Researchers decode battery acoustic signals to predict failures

Mit engineers have developed a method to interpret the faint sounds lithium ion batteries emit as they operate, enabling passive monitoring of degradation and potential failures. The work links specific acoustic signatures to gas generation and material fractures that precede dangerous events.

Lithium ion batteries emit very faint sounds as they charge, discharge, and degrade, but until now no one could interpret those sounds to detect when a battery might be about to lose power, fail, or burst into flames. Mit engineers have now demonstrated a practical way to decode those signals, even when they are buried in noisy data. Their findings point to the possibility of relatively simple, totally passive, and nondestructive monitoring devices that could track the health of batteries in electric vehicles and grid scale storage facilities in real time.

The research team, led by professor of chemical engineering and mathematics Martin Z. Bazant, focused on identifying how different degradation mechanisms imprint themselves in a battery’s acoustic emissions. Bazant explains that “through some careful scientific work, our team has managed to decode the acoustic emissions,” and they were able to classify these emissions as originating either from gas bubbles generated by side reactions or from fractures caused by expansion and contraction of the active material. These two signatures correspond to primary pathways of battery degradation and failure, giving engineers a way to distinguish between them using sound alone.

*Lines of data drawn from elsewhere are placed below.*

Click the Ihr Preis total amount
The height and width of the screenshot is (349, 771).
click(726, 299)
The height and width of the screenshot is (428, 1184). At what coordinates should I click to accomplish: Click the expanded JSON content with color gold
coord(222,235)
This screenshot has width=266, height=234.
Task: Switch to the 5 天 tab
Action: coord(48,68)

To build that mapping from sound to failure mode, the engineers coupled electrochemical testing of working batteries with recordings of their acoustic emissions, using signal processing to link specific sound characteristics with voltage and current behavior over time. After testing, they disassembled the batteries and examined them with an electron microscope to directly observe fracturing and validate the acoustic signals. In collaboration with Oak Ridge National Laboratory researchers, they further showed that acoustic emissions can provide early warning of gas generation before thermal runaway, a process that can lead to fires. Bazant likens this early warning to “seeing the first tiny bubbles in a pot of heated water, long before it boils,” suggesting that continuous acoustic monitoring could catch dangerous failure modes well in advance.